■ TASK GOAL:
Could you copy everything from the line containing "Go to next stock with right arrow" down to the end of the listing, switching "thumbnail" to "preview image" and leaving the pictures out?

====== GIVEN DATA

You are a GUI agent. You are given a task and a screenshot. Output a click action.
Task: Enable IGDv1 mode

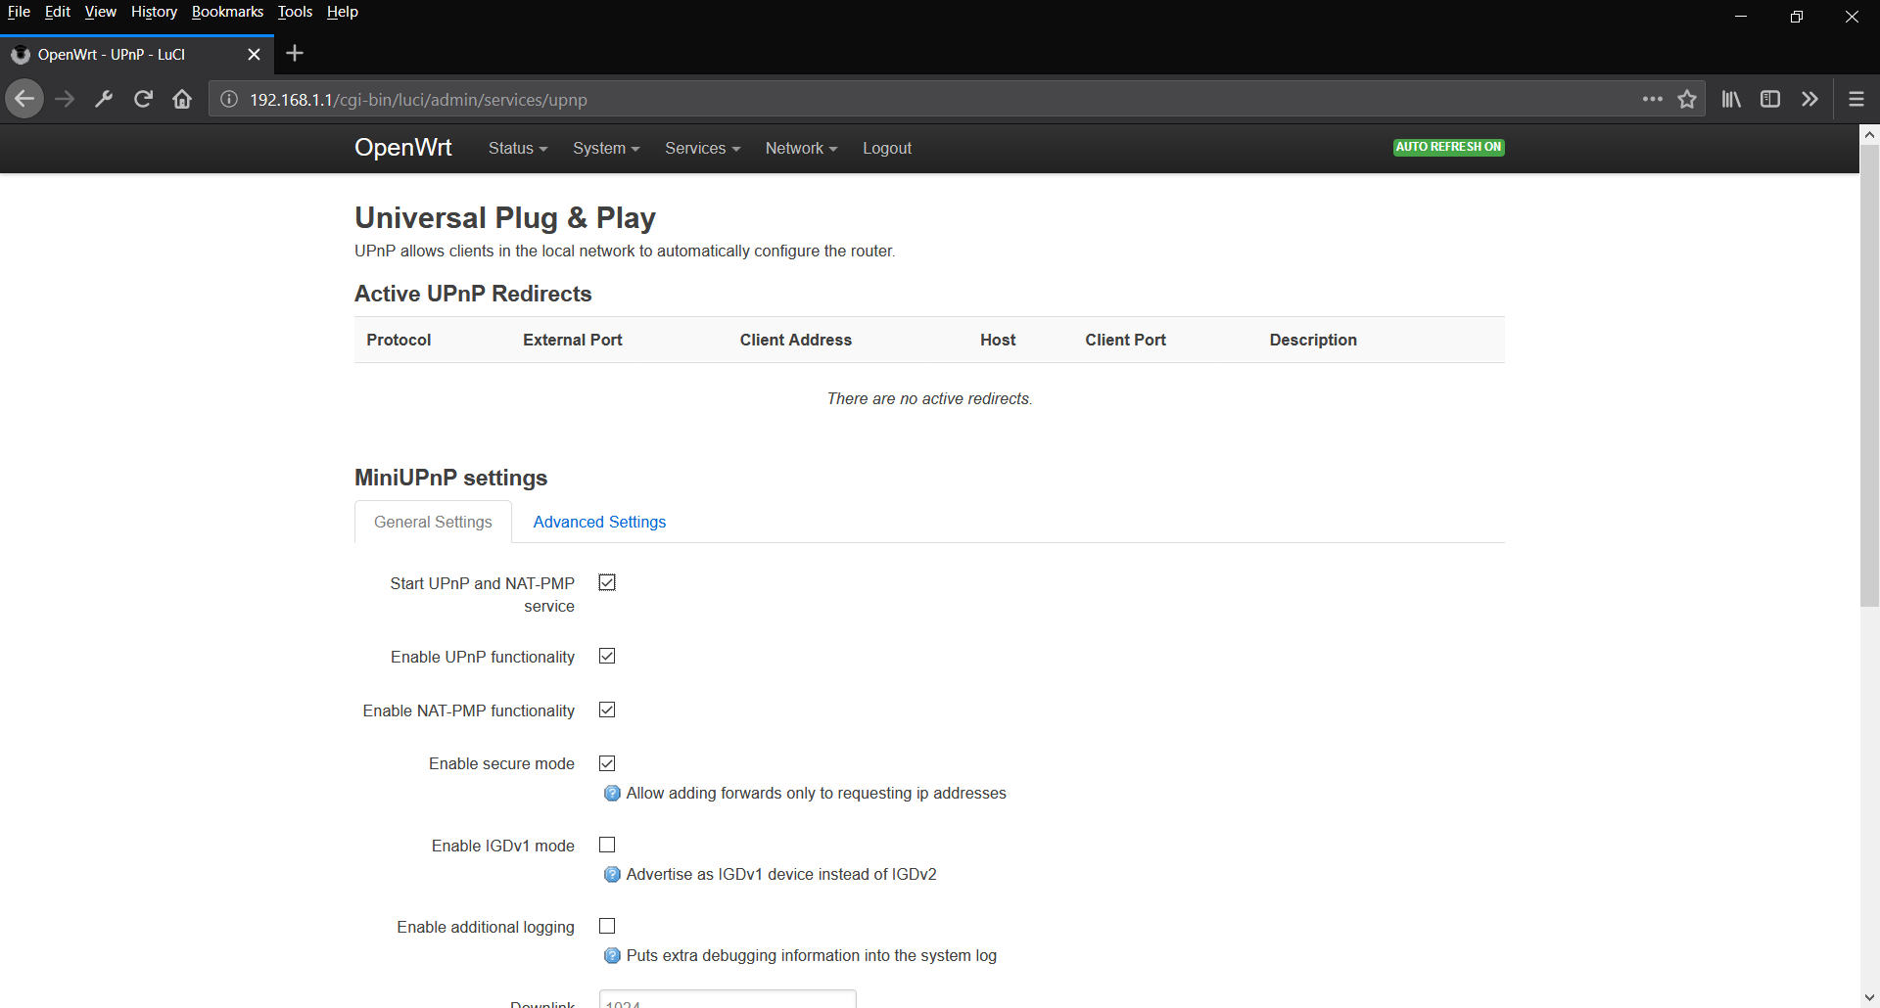click(607, 844)
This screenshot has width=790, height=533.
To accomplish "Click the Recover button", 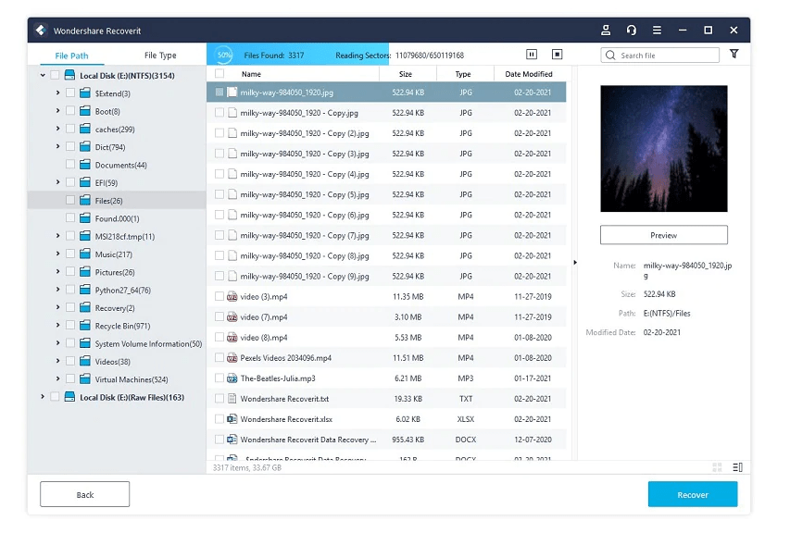I will [x=692, y=495].
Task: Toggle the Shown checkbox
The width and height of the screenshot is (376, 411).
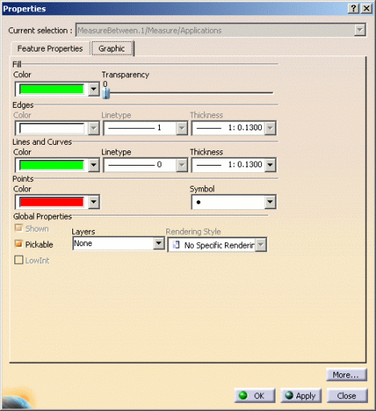Action: point(18,228)
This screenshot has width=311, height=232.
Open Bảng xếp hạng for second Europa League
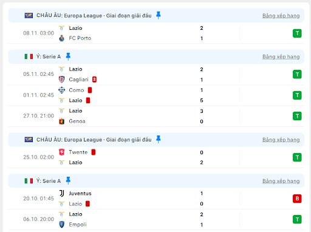[x=281, y=140]
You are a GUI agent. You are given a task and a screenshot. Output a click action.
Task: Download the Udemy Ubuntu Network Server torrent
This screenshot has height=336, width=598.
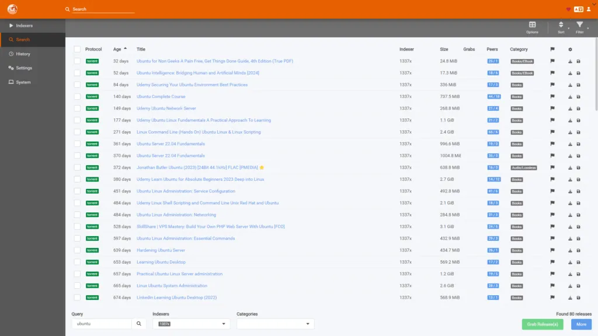pyautogui.click(x=570, y=108)
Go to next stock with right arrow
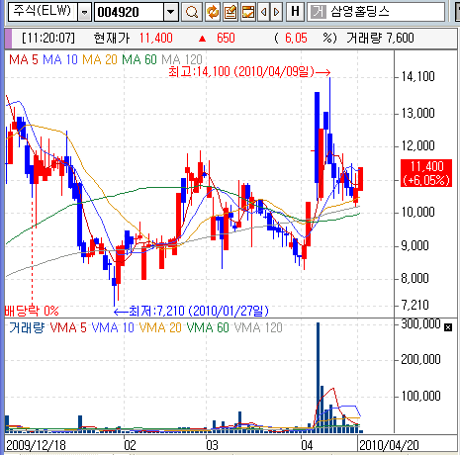The height and width of the screenshot is (455, 460). click(276, 12)
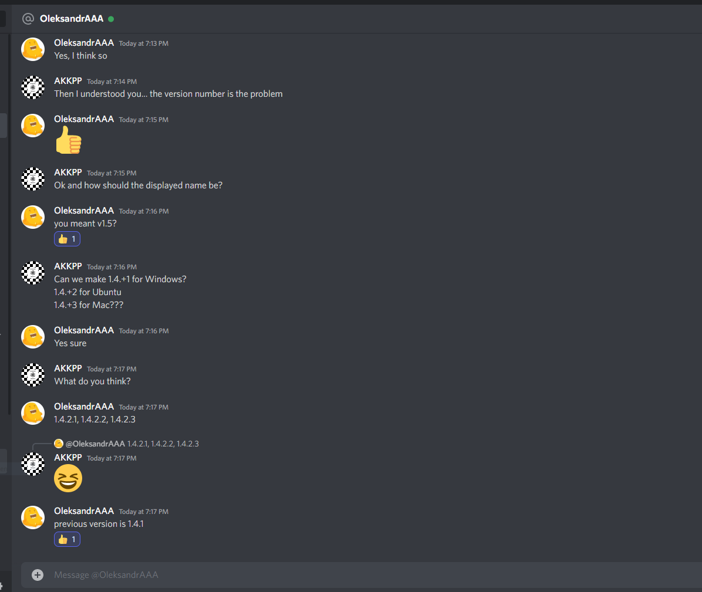Open AKKPP avatar on "What do you think?" message

[33, 375]
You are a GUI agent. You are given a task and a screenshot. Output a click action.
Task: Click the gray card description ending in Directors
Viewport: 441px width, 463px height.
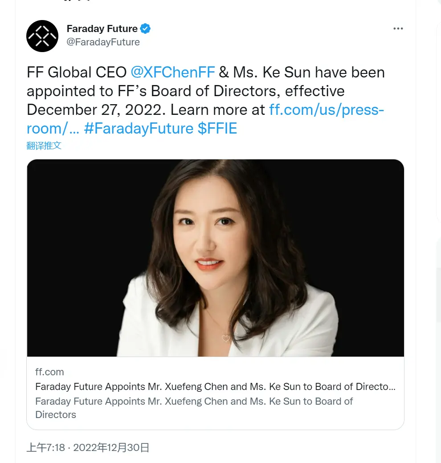[x=194, y=407]

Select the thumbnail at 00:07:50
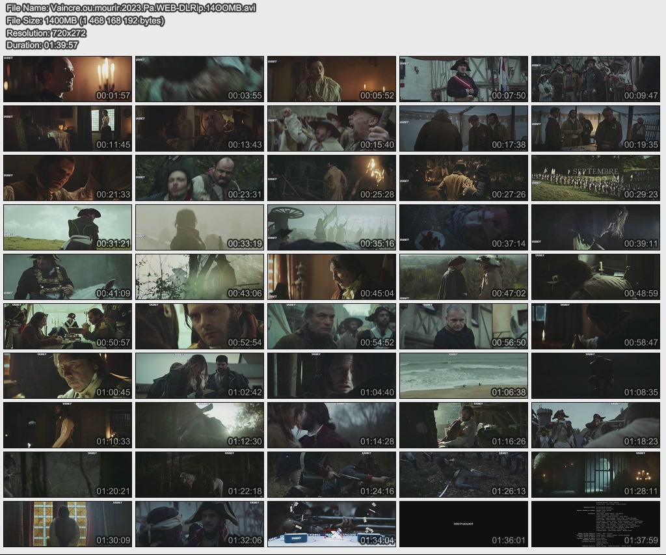point(463,79)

============

■ TASK RESPONSE:
Go to next stock with right arrow
The height and width of the screenshot is (455, 460). click(276, 12)
Open AKKPP avatar on "What do you think?" message

[33, 375]
You are a GUI agent. You are given a task and a screenshot. Output a click action.
Task: Click the gray card description ending in Directors
Viewport: 441px width, 463px height.
[x=194, y=407]

Select the preview image at 00:07:50
point(463,79)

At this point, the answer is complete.